Monday, May 11, 2015

How Do You Spell Love?

There is a popular saying, "Kids spell love T-I-M-E" I honestly
couldn't agree more given where I am in life right now. The effects of spending nearly all day with Chelsea and Clayton can easily be seen when they want to spend every second sitting next to me, doing anything and everything I might be trying to do, or crawling all over me like a jungle gym. Thankfully I'm sturdy. 





But the interpretation of what TIME actually is in this context is as muddy and debatable as the theory of time itself. Its easy to say it means 'quality' time, but what constitutes quality? It can mean as little as being in the same room with them or as much as actively interacting and engaging them intellectually. Playing, teaching, getting down on their level and listening to them-instead of just hearing them talk. That's the difference between time and TIME to me.

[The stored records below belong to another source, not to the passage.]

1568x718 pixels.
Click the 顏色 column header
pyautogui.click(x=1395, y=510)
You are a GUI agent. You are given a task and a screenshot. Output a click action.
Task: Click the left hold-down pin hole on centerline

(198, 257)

Realistically, it's impossible to spend all of your time at high level interaction. Responsibilities creep up on you fast. I am always amazed when I look up and the morning is gone. So often it seems like breakfast was just on the table and I'm already cooking lunch. Then shoes on, Chelsea dropped off at school, and back home to get Clayton down for a nap. A couple hours of quiet time is gone in a blink and its shoes on again to pick Chelsea up from school. Dinner before you
know it and I look up again and I'm reading a bedtime story and tucking them in. It goes by so fast. Most days I am with them from the start of the day until the end and I wonder how much TIME I spent.


So I looked back at this last week and I think we got some really good TIME in. It started with a little dancing.



"I shaking my booty"

We got the kids library cards and go every week to get a fresh batch of books to ready for bedtime. The library is literally right around the corner from us on the same block so most times we will walk over. 

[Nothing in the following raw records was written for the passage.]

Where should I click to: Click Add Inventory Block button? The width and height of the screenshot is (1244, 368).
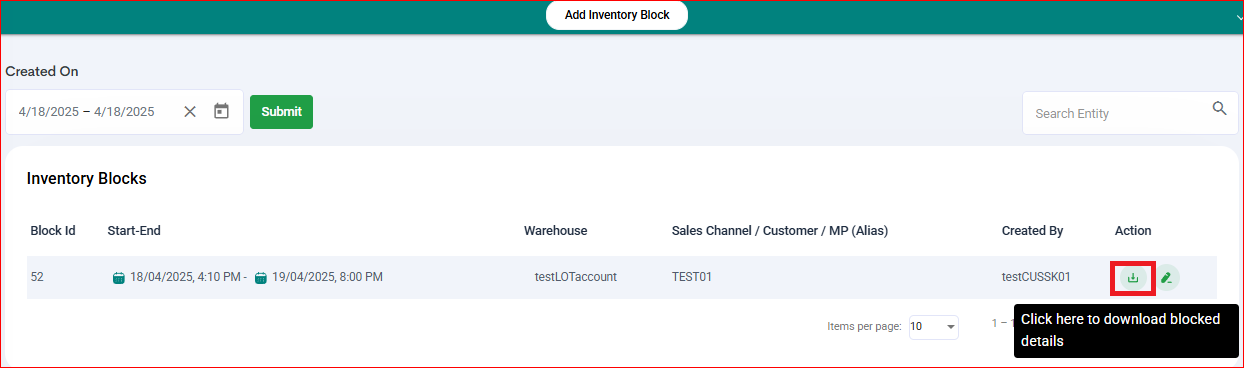[x=617, y=15]
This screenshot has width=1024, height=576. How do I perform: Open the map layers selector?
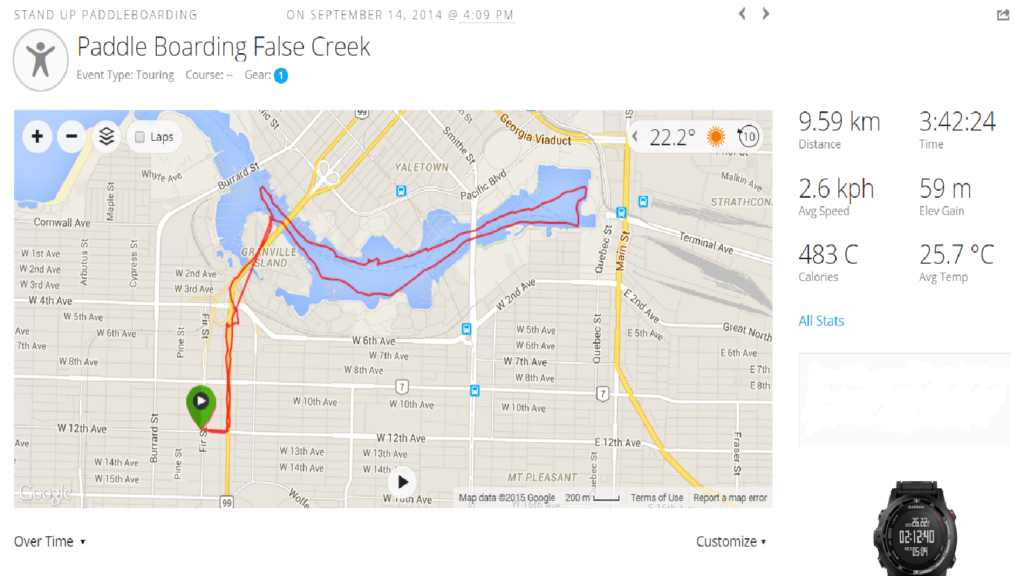[x=106, y=136]
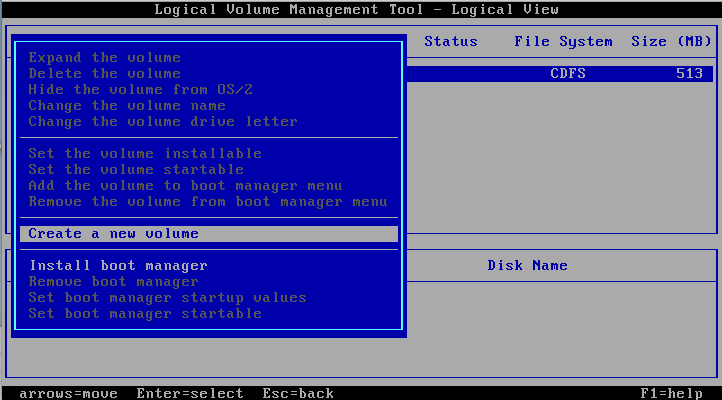Viewport: 722px width, 400px height.
Task: Click the 'Disk Name' column header
Action: click(527, 266)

First we need to return our current books.


My favorite from last week:



Then the selection of new books begins. 


Once we have a new batch ready to go we get a little coloring time.


Mother's Day was Sunday so we made Erin some special cards. 




They did a great job with minimal involvement from me. Clayton told me what to write and Chelsea just needed a little help spelling. Tragically I think my hand writing is only slightly better at 32 than hers at 5. Maybe I should practice too. 

Chelsea started her second year of T-Ball this week and I am very excited to be here for it. Baseball is my favorite sport. 



Getting some pre-practice in the backyard before our actual first practice. 


Now the real deal. Ready to take grounders.

All in all a really great week. And then I step back a little more and look at the TIME I spend with Erin. We grow up and become independent, which is incredibly important, but do we ever grow out of spelling love T-I-M-E? I really don't think so. By no means is this anything new. There are songs and poems and books and movies and somewhere there is sure to be an entire collection of Oprah shows dedicated to
the importance of spending meaningful time with your partner. But how often do you think about it? Do you find yourself just sitting in the same room as someone, absorbed in your own world, not even noticing if they were to get up and walk away? That used to be me. That is maybe one of the biggest changes I've made. To give up what I thought was important "me" time and spend real TIME with someone else. That doesn't mean that every moment is filled with mushy gushy super romance or soul searching bonding conversation, though there is plenty of both. It means being together, close together, holding hands or her legs thrown over mine while we sit on the couch together. It means
Netflix binges and making kettle corn. It's taking a walk. It's being together. It's a conscious effort to be more than yourself when you are with them. 

Life comes with a never ending supply of interruptions. Make TIME.